▸ **WHAT THIS TASK INVOLVES**: Each line in the entries that has the word "tweet" has to be copied.

*** Opening GIVEN INFORMATION ***

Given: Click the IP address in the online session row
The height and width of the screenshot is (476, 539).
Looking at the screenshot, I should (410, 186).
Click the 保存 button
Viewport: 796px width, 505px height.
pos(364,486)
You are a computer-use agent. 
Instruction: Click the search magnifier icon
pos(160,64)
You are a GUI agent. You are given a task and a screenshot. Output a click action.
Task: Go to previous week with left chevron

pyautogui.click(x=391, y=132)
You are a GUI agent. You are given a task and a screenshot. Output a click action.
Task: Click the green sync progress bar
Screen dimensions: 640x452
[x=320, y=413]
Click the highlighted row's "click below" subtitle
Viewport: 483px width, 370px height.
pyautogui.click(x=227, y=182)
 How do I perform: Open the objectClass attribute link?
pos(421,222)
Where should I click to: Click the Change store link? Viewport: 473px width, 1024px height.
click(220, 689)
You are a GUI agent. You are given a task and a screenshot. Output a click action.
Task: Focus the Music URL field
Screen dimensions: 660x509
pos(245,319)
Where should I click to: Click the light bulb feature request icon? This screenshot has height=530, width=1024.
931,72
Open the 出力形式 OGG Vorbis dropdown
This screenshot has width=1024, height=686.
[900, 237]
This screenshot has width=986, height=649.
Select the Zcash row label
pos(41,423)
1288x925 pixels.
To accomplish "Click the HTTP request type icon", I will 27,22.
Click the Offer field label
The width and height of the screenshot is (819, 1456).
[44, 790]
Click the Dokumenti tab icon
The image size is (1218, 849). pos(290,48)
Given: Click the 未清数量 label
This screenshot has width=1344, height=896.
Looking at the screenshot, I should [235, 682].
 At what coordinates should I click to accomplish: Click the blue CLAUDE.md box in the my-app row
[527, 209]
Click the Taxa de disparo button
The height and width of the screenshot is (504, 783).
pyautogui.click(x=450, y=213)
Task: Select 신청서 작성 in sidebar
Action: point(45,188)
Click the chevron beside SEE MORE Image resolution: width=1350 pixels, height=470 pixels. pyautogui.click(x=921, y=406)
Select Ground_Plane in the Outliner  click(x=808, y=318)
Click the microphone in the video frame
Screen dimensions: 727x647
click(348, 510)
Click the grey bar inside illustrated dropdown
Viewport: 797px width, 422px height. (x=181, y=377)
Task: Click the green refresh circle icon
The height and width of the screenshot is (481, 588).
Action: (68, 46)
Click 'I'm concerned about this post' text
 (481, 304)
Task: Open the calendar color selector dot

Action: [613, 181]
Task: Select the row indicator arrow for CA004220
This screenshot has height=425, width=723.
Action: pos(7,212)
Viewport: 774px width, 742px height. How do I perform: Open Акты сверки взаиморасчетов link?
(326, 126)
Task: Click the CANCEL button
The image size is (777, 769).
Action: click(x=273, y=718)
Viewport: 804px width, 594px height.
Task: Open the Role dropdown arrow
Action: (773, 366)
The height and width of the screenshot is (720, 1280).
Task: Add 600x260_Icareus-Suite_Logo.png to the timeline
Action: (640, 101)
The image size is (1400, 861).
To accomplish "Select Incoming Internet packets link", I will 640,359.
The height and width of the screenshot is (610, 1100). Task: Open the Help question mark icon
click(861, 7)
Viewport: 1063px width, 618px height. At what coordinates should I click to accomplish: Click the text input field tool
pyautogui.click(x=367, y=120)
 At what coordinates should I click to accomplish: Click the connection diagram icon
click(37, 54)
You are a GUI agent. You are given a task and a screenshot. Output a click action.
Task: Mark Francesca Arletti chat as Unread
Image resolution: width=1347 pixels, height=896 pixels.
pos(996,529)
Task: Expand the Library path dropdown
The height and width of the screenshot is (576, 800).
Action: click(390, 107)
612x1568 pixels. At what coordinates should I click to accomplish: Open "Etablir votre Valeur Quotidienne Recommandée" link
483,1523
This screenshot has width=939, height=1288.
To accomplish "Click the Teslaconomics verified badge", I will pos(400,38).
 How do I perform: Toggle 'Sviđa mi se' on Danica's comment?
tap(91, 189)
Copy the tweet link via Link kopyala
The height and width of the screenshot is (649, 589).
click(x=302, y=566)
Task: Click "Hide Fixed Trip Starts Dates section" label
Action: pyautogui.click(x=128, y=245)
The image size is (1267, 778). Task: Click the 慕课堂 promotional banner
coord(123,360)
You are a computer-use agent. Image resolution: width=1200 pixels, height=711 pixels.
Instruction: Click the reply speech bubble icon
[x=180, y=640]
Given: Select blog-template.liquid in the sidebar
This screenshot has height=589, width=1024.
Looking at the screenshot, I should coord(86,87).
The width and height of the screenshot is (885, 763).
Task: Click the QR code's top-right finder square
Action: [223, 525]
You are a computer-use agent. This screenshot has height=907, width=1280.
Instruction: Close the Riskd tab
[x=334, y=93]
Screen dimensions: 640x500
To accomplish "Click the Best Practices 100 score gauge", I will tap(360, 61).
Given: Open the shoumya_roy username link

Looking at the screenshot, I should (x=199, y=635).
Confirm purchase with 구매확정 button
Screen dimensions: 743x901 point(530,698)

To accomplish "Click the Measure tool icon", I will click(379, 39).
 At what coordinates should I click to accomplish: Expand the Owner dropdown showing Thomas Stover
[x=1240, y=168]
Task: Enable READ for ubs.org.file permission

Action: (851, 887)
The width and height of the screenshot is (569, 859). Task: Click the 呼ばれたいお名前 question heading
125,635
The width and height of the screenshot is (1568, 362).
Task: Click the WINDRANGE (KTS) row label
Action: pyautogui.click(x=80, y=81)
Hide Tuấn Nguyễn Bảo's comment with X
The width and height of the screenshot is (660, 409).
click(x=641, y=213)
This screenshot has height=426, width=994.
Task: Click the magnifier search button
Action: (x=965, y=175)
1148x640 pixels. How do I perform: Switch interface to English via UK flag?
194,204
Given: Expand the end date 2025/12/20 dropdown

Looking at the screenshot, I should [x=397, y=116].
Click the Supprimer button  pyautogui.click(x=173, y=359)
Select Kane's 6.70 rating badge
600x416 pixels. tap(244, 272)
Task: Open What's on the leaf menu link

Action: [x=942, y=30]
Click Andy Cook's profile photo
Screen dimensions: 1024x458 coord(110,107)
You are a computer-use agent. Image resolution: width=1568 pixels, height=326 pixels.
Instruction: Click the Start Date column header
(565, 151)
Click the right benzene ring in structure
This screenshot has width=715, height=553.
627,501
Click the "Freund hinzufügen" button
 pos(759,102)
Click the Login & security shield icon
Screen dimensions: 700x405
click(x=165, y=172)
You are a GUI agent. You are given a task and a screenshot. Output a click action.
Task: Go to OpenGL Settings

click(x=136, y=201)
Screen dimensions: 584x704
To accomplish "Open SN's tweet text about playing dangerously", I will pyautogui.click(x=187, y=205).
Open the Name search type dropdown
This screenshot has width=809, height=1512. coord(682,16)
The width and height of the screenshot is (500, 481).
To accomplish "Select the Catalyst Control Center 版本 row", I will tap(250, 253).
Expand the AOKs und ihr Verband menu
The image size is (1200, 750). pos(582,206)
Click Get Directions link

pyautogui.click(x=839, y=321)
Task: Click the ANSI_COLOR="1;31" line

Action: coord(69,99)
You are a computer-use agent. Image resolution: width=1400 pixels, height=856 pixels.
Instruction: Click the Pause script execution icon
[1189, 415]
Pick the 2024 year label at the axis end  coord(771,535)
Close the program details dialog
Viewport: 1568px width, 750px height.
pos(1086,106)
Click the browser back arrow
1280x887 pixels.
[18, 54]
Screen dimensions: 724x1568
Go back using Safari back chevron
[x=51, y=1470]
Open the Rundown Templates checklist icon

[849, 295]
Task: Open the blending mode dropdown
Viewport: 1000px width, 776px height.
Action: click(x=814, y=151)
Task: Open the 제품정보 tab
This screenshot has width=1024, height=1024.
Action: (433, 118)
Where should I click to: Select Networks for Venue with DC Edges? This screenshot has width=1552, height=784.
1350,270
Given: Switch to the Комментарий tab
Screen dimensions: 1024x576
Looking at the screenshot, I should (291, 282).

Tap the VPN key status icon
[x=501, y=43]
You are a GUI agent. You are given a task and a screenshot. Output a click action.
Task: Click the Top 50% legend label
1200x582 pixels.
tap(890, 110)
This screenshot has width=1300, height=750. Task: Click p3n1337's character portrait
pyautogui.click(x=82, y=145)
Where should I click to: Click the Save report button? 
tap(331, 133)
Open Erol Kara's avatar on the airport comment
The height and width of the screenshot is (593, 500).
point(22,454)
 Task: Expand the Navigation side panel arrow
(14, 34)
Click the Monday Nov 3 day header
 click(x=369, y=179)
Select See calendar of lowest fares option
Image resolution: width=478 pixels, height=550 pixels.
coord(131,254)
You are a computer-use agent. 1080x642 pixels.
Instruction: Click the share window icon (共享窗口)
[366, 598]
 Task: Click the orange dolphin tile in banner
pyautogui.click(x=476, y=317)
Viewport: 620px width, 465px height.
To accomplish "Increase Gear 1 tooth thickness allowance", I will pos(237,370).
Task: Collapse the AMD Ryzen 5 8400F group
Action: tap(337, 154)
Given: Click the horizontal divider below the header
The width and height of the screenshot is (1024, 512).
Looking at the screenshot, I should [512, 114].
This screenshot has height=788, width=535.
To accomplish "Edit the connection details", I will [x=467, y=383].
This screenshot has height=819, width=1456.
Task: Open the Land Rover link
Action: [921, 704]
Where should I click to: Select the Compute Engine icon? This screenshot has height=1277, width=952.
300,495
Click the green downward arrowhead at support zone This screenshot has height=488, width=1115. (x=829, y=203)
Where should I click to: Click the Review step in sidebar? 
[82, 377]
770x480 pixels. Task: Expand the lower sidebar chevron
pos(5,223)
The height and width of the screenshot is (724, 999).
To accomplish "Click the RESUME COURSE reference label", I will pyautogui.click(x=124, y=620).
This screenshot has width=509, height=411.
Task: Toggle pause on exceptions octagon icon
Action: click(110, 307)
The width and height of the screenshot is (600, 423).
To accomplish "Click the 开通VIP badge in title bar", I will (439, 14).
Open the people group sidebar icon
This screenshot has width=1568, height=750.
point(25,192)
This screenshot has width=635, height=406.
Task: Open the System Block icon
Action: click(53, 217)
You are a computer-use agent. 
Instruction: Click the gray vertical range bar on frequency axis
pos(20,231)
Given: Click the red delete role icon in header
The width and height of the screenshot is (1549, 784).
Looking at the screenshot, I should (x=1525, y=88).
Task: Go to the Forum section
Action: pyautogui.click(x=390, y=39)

*** Closing GIVEN INFORMATION ***

▸ **WRITTEN SOLUTION**:
Copy the tweet link via Link kopyala
To accomplish "Open SN's tweet text about playing dangerously", I will pyautogui.click(x=187, y=205).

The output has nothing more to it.